Given request:
Retype the material starting with the line with "Click the materials search input field" and going on through the line with "click(x=758, y=224)", keeping every character the same but leaving out the pictures.

Extracted entries:
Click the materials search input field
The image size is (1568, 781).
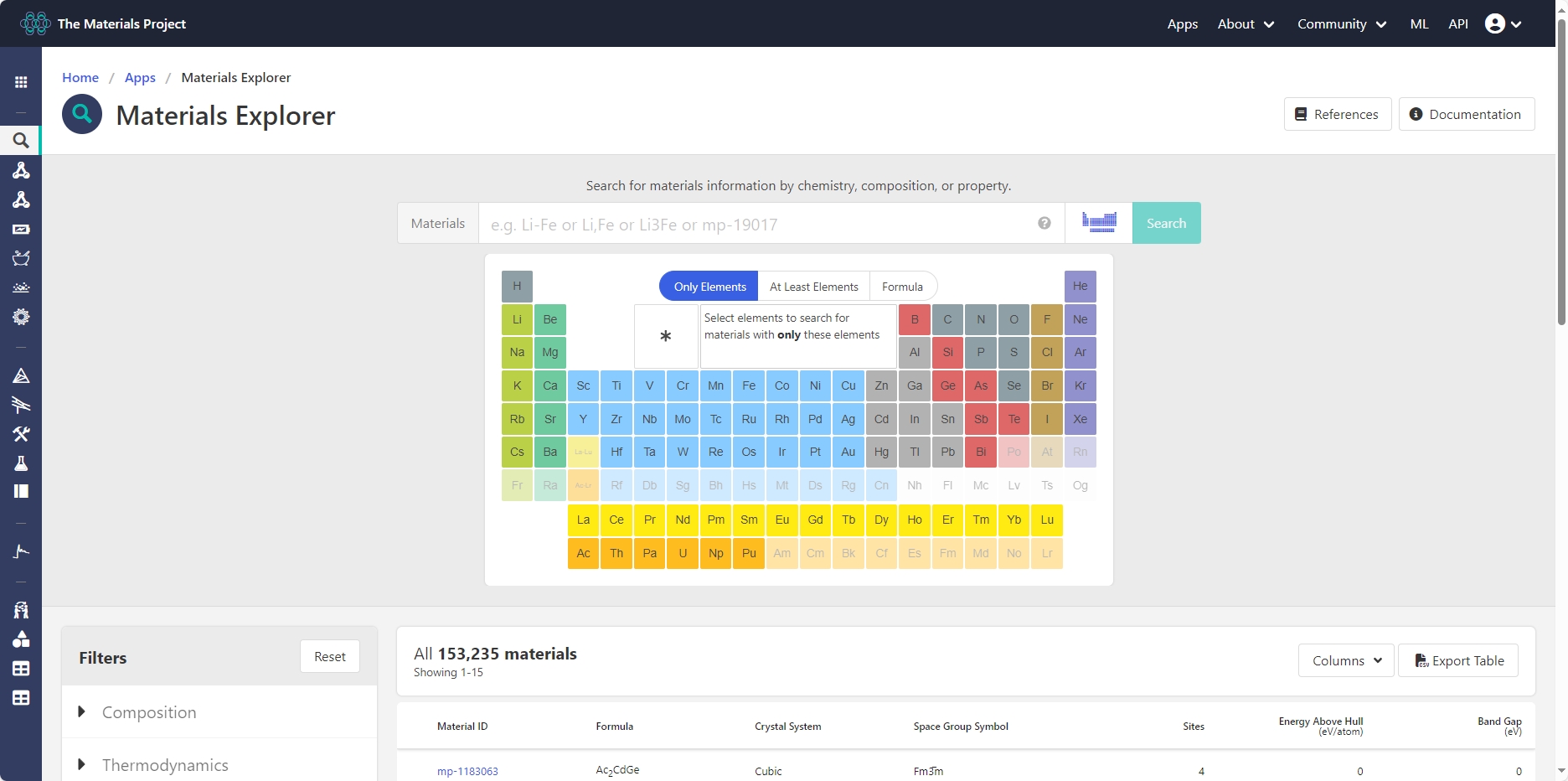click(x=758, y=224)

* * *

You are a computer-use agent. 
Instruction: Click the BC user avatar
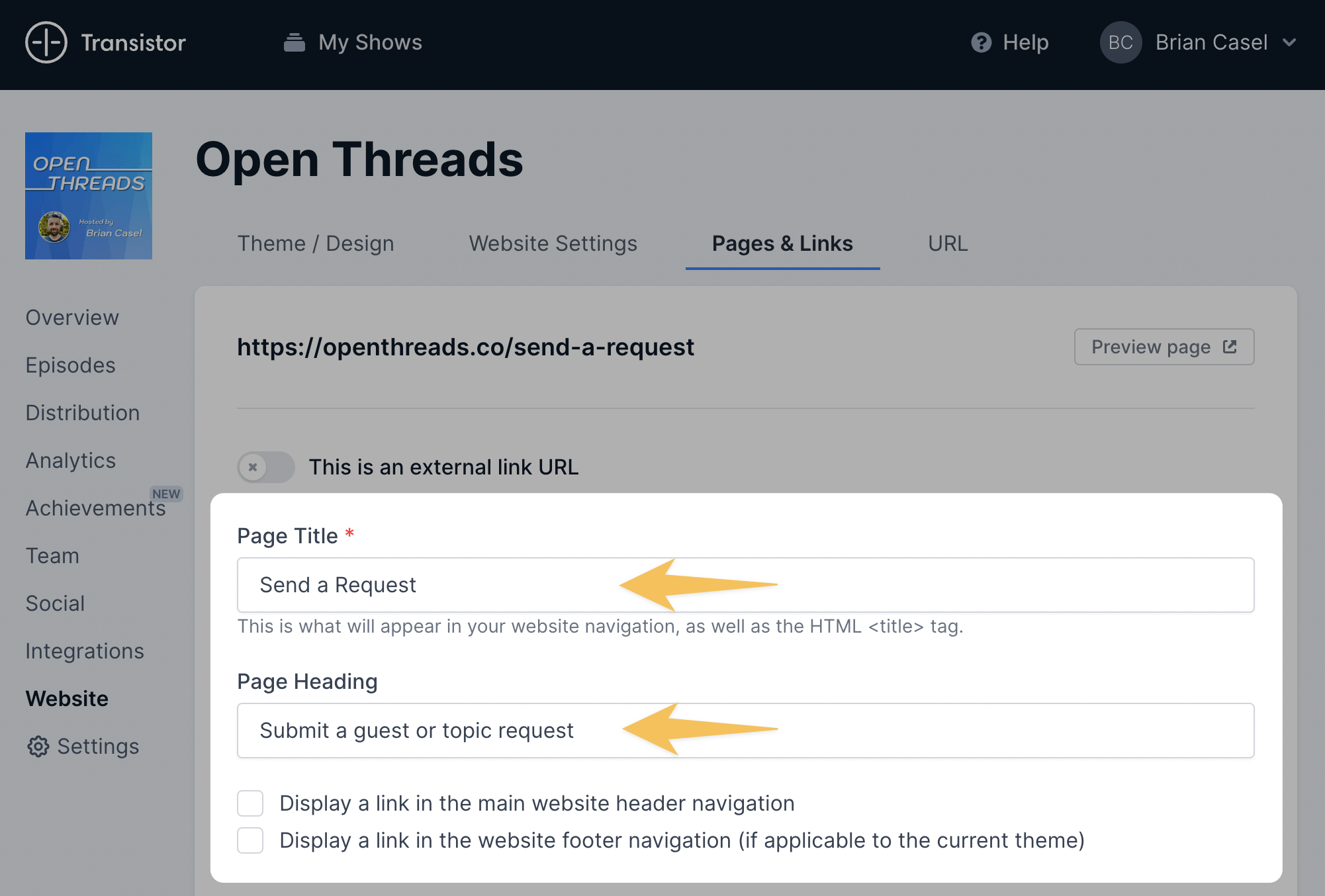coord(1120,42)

Written solution:
Click the materials search input field
The image size is (1568, 781).
click(x=758, y=224)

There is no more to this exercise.